In the material below, find each line that contains the word "Expand" and copy it.

(PROVIDED ENTRIES)

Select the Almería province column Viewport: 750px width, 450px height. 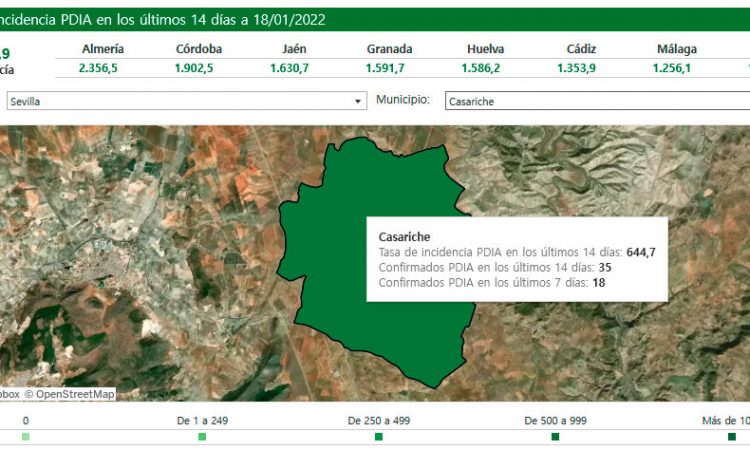(102, 49)

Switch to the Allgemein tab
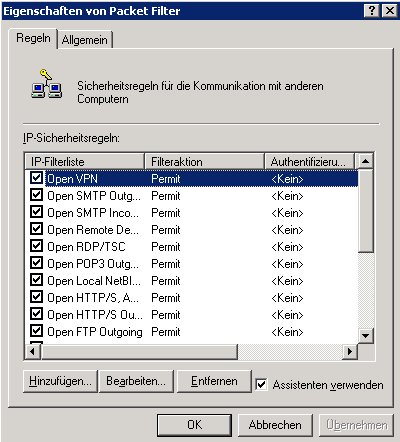tap(85, 40)
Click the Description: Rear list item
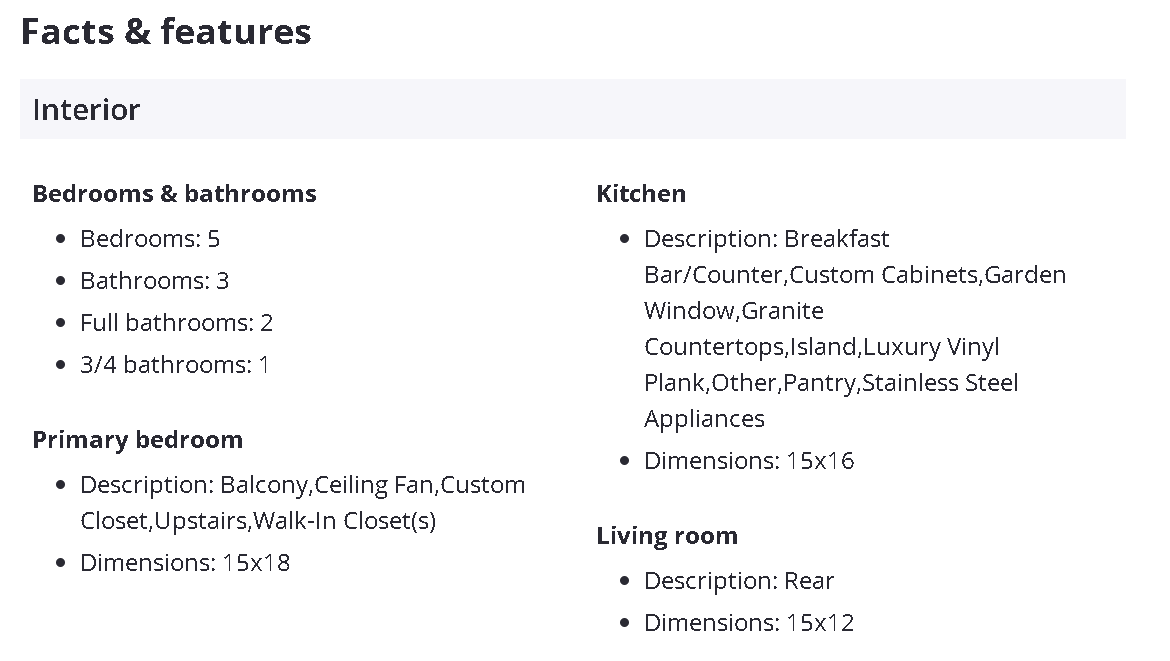 pos(738,581)
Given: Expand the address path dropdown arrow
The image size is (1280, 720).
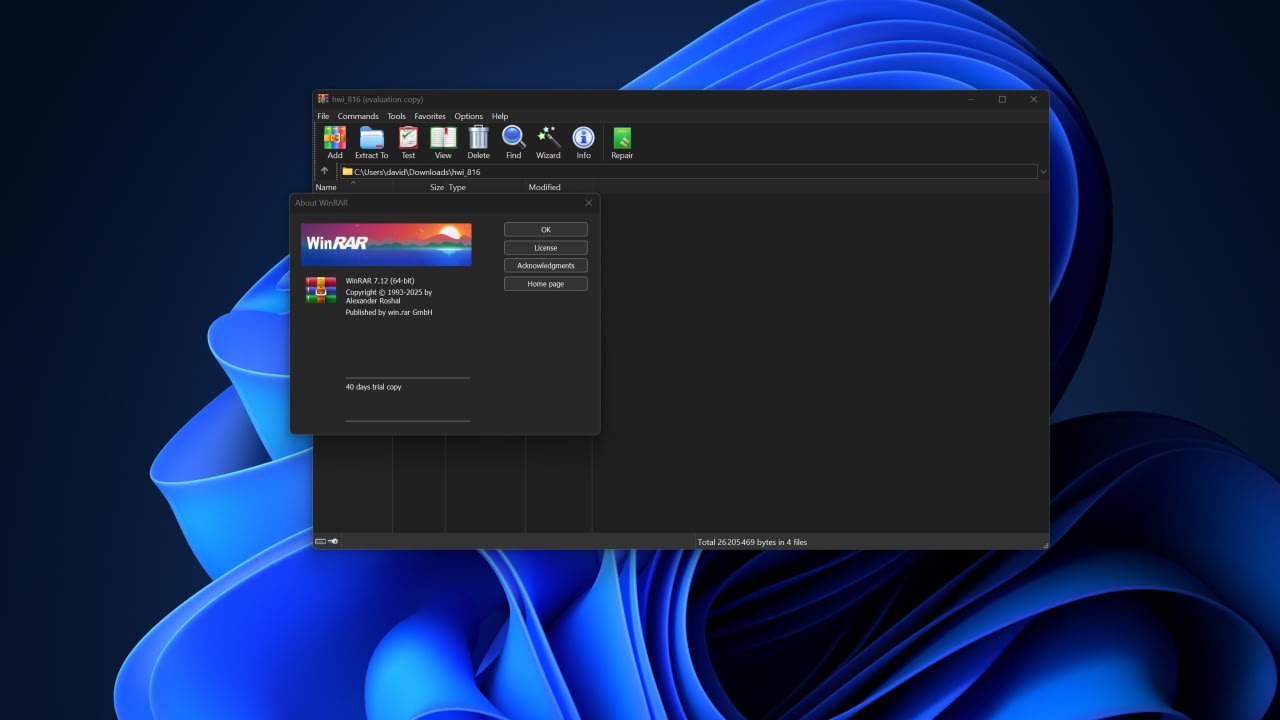Looking at the screenshot, I should [x=1043, y=172].
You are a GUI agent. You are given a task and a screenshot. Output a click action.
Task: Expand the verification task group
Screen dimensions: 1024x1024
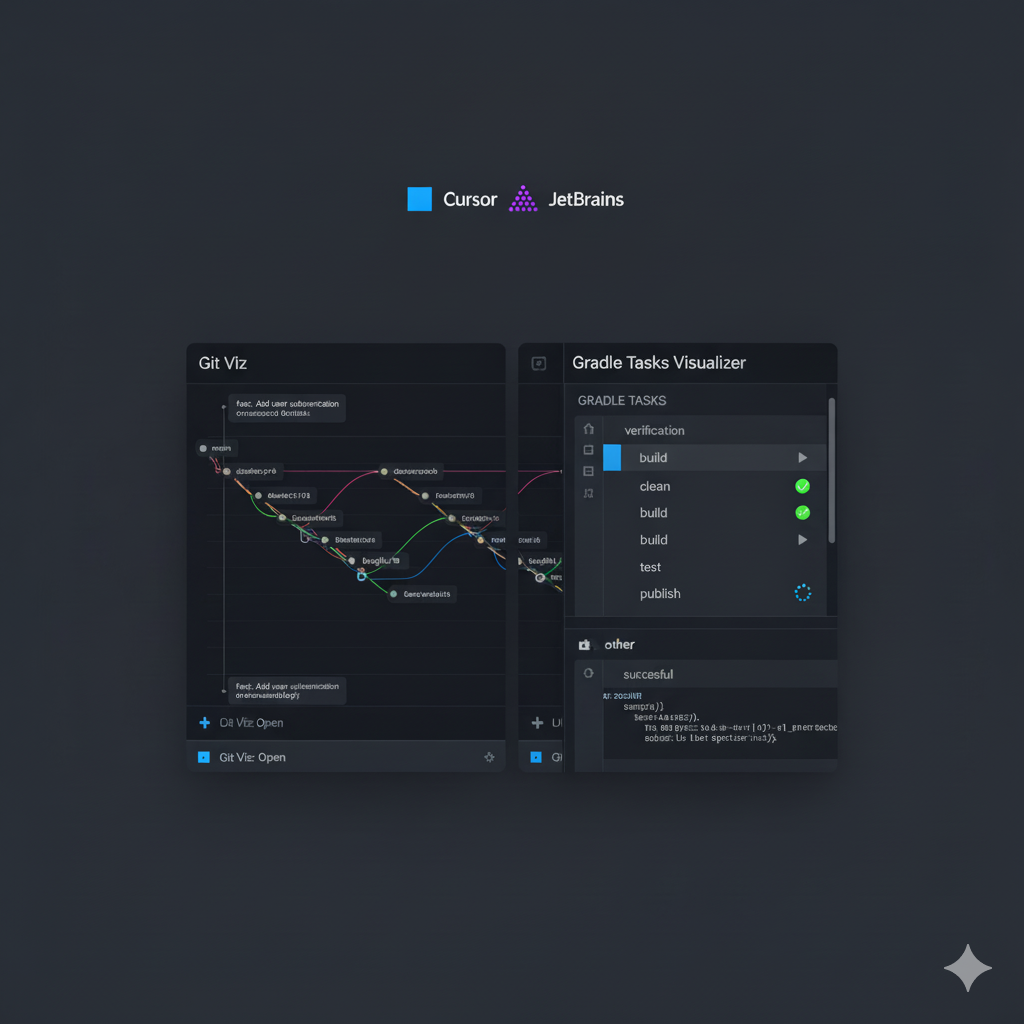tap(654, 430)
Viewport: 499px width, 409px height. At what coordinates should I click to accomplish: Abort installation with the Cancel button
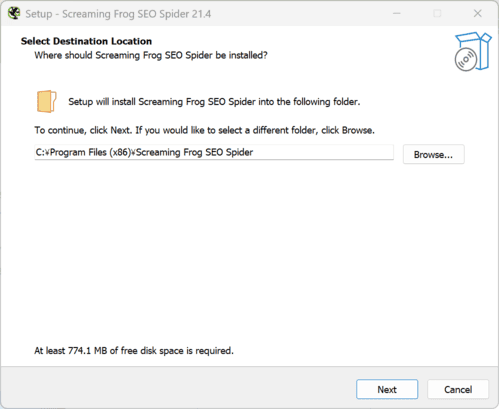[458, 389]
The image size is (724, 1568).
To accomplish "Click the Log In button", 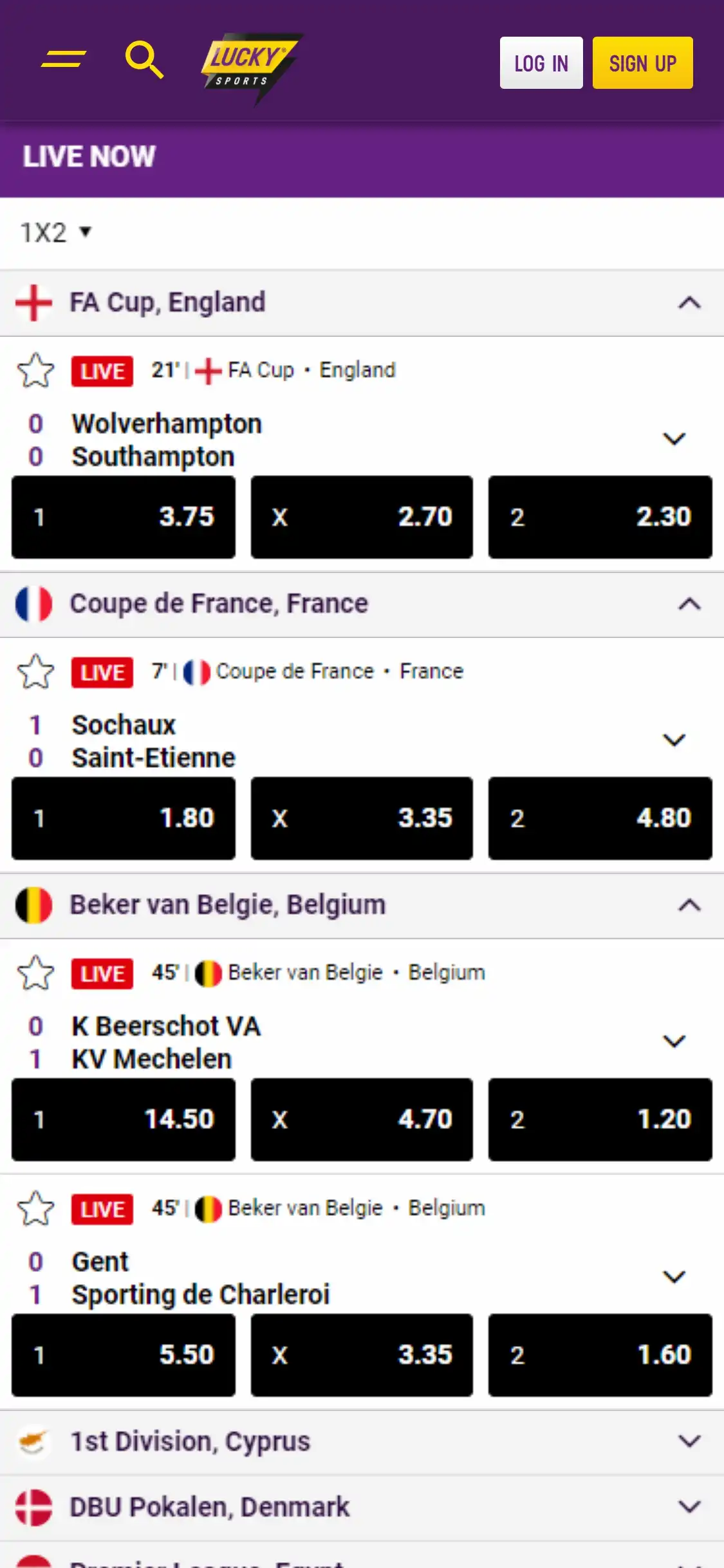I will tap(541, 63).
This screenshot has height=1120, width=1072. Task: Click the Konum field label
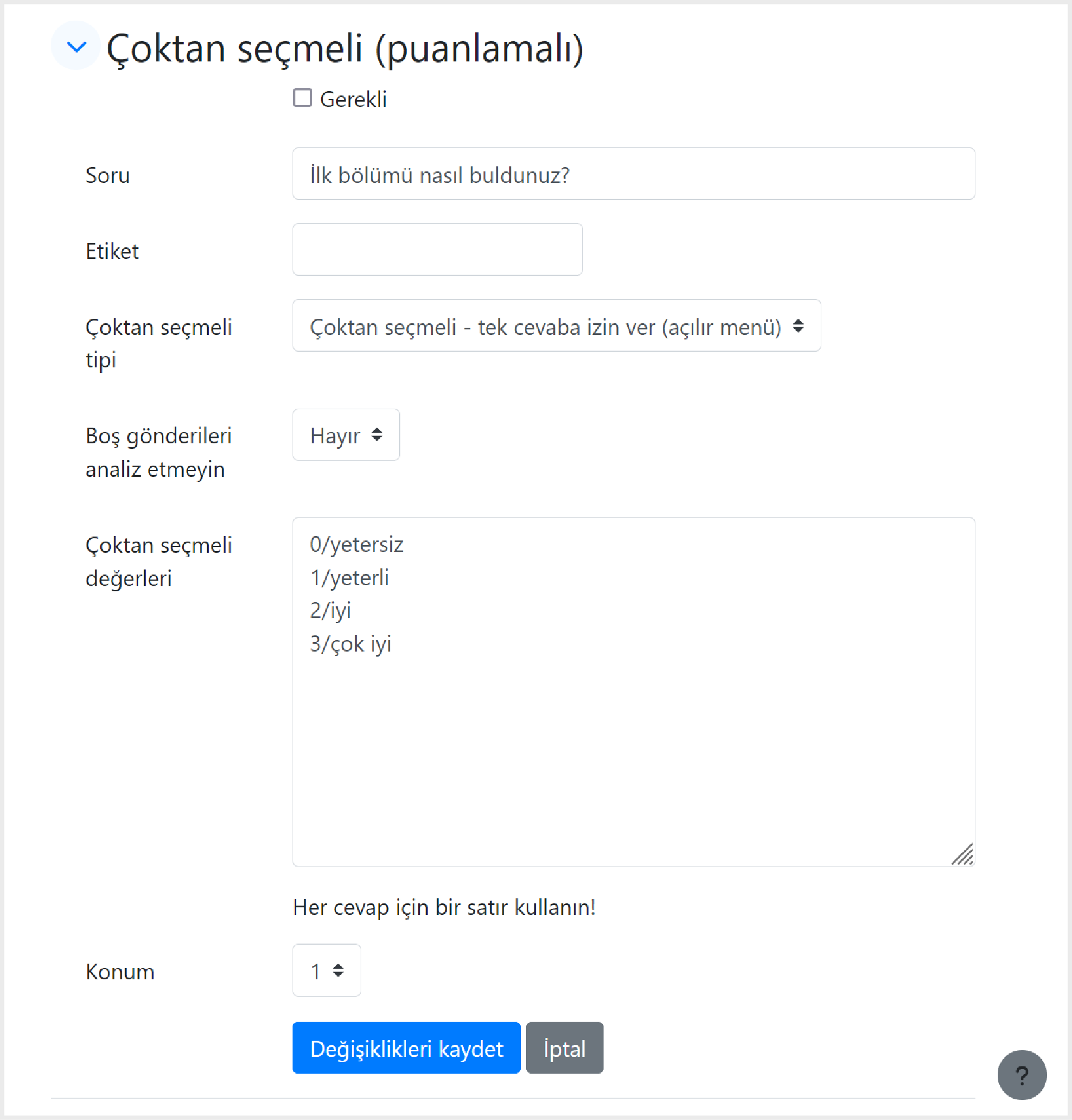120,971
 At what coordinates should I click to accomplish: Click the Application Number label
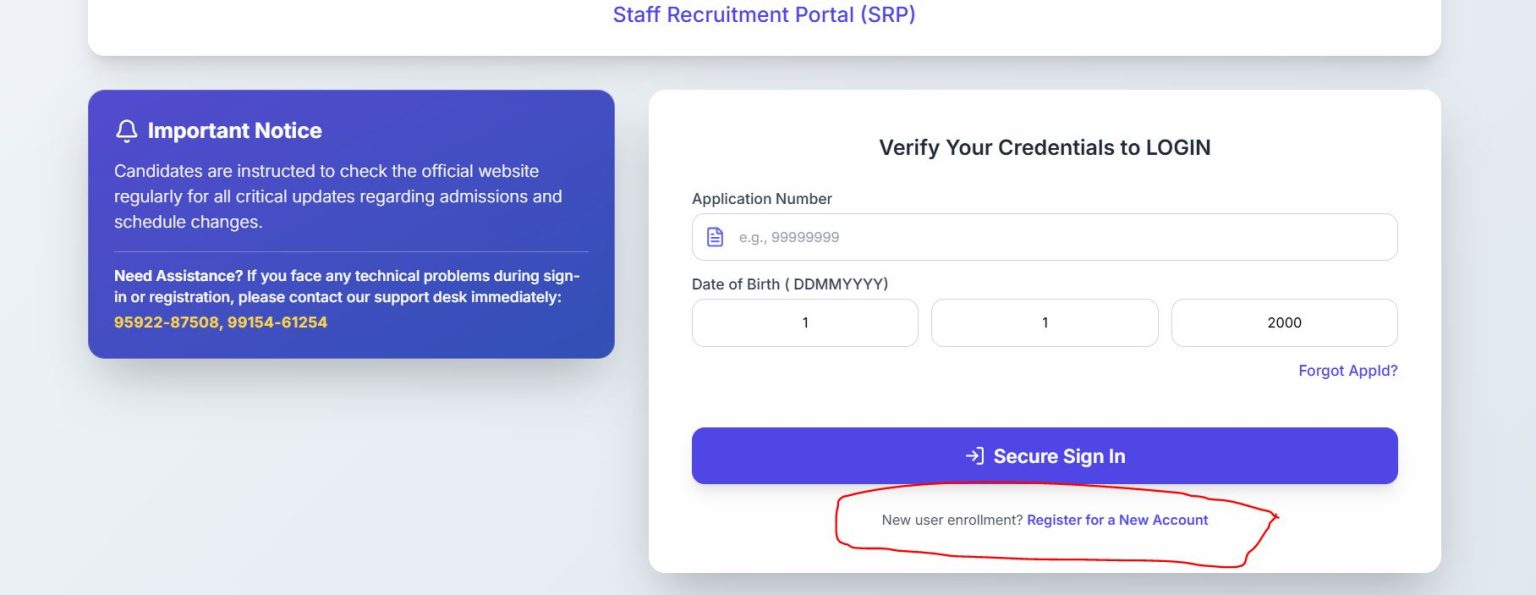coord(762,198)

(End PROVIDED ENTRIES)

### ANSWER SECTION
Given: Expand the address path dropdown arrow
Task: Expand the verification task group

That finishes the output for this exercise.